I think it's more a case that in referring to the lore, CRs will tend to follow the general attitudes and approaches towards the daoine sìth as we find is traditional. The general attitude is a default 'leave well alone.' Therefore, it's not considered advisable to actively seek them out, invite them into your home, or try to 'work with them', that sort of thing. As the lore has it, so CRs will tend to follow it. A lot of the ritual rhythm of the day was about keeping your house in order to ensure that the daoine sìth couldn't come in to your house at night and cause trouble (and as such, many CRs will follow suit); the charms and saining at festivals also serve the same purpose. Here in Scotland people still often plant a rowan in the garden to 'keep the witches and fairies away'; housing developers will often plant rowans in new housing schemes (they're also hardy and grow fast, of course, so they're a good choice in that sense too). It's one of those things that nobody will really admit to believing, but they'll do it because it's traditional, or their granny did etc.

There are exceptions, of course, but in most cases it's not considered a good idea to involve yourself. Healers and charm workers might be seen as drawing their power from the Good Folk, but it's not something those people have sought out, it's generally something that the daoine sìth have bestowed on them for their own reasons.
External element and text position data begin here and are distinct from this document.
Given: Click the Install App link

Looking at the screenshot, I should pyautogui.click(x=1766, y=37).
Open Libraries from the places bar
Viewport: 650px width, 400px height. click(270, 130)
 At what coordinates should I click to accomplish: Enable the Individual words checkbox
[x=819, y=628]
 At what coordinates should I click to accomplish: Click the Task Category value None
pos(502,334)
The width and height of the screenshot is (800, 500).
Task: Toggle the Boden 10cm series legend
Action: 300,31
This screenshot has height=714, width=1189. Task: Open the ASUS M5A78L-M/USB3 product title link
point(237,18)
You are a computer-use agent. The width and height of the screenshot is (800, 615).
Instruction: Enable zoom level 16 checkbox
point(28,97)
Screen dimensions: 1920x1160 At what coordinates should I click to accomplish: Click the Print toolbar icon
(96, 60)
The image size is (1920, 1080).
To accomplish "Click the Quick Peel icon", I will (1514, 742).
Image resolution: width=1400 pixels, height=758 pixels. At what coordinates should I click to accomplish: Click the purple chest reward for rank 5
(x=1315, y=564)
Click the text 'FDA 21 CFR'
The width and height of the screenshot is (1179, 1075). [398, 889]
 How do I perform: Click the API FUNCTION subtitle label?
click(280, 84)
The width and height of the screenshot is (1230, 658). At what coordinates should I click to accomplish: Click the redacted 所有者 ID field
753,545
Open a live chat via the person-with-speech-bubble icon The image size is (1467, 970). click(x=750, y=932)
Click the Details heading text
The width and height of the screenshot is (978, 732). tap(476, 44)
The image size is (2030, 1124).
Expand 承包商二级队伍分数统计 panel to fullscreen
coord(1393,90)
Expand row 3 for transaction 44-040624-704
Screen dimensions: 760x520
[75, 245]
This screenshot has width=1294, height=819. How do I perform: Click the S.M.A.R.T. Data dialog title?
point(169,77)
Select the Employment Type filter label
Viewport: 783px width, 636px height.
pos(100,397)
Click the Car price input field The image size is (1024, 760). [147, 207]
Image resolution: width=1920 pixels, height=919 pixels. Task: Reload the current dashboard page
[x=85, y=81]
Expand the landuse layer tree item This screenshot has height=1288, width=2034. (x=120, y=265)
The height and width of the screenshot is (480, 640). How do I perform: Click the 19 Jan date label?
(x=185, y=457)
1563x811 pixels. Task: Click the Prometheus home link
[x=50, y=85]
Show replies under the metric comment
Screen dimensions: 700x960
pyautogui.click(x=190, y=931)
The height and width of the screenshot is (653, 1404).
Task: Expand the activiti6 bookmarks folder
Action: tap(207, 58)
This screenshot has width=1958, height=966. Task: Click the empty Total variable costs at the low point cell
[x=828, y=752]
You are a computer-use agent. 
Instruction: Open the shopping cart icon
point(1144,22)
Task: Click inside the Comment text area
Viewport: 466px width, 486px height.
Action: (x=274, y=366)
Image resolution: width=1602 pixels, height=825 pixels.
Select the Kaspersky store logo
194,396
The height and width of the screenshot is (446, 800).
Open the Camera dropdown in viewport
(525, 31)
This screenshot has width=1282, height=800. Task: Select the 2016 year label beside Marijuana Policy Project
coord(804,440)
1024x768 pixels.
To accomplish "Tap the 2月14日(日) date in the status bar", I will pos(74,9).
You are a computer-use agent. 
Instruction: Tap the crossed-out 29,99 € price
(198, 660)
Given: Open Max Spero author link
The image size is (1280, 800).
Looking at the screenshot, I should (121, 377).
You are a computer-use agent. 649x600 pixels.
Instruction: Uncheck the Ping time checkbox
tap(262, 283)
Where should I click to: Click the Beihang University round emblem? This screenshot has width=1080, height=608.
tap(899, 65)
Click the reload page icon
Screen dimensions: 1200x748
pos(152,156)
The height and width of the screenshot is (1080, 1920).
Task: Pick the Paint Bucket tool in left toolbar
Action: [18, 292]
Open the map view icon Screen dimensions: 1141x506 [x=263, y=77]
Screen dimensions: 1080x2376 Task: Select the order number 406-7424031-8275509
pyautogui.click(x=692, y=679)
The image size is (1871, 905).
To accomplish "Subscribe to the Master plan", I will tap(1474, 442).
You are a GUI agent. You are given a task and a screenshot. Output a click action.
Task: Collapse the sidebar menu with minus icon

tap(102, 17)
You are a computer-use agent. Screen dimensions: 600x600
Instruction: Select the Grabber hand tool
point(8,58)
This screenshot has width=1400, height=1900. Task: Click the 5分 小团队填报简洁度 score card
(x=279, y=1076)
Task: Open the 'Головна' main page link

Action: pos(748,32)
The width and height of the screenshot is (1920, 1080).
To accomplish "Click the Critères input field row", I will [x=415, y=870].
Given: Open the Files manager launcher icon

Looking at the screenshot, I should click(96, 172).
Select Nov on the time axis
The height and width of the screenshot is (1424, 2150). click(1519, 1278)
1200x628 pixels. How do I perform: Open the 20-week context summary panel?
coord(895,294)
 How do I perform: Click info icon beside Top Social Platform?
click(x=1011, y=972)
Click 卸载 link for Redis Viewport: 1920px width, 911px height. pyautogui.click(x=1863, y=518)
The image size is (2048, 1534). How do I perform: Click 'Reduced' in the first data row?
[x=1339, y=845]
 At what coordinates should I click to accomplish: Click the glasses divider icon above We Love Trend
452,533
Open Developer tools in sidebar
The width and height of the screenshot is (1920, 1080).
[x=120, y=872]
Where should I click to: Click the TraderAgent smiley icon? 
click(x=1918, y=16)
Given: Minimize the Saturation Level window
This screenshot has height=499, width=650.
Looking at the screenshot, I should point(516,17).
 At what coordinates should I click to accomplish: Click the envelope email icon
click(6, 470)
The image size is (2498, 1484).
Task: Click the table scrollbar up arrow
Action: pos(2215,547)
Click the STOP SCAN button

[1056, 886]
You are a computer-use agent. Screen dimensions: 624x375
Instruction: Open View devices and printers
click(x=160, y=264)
We do tend to propitiate them because we acknowledge that we share the same land, and so we give them their 'due', as is traditional. At the least we'd hope they'd leave us alone, or maybe look favourably on us and look out for us, but it's not something we actively seek out and ask for, it's up to them. They may choose to involve themselves in our lives, but if that happens then it's not the done thing to acknowledge it, really, it's best to just let them get on with it (although of course, we'll keep on making our offerings). For example, I maintain what you might call a 'hobhouse' on my altar, but other than making it for the brownie to occupy it, I don't have much else to do with it. Giving thanks will often cause offence.

ditzydruid said...

Great review. Freeman's book was also one of the first I purchased on the subject of Irish culture. As time went on, I made the same observations as you in regards to random practices from other nations/groups of people. I also don't use the meditations but find the domestic traditions very useful. I still love the book and get a great deal out of it, but it's not the best for research or a strict CR practice. Spot on review!

V.V.F. said...

That all makes sense. I guess it can be easy for me to forget, as someone who engages in some of the more "taboo" magical practices, that such contact isn't necessarily desirable for most people.

On the other hand, it seems to me that, in the sagas and medieval literature, people were often just as wary/fearful of the TDD as they were of other entities, so I have trouble seeing where the line is.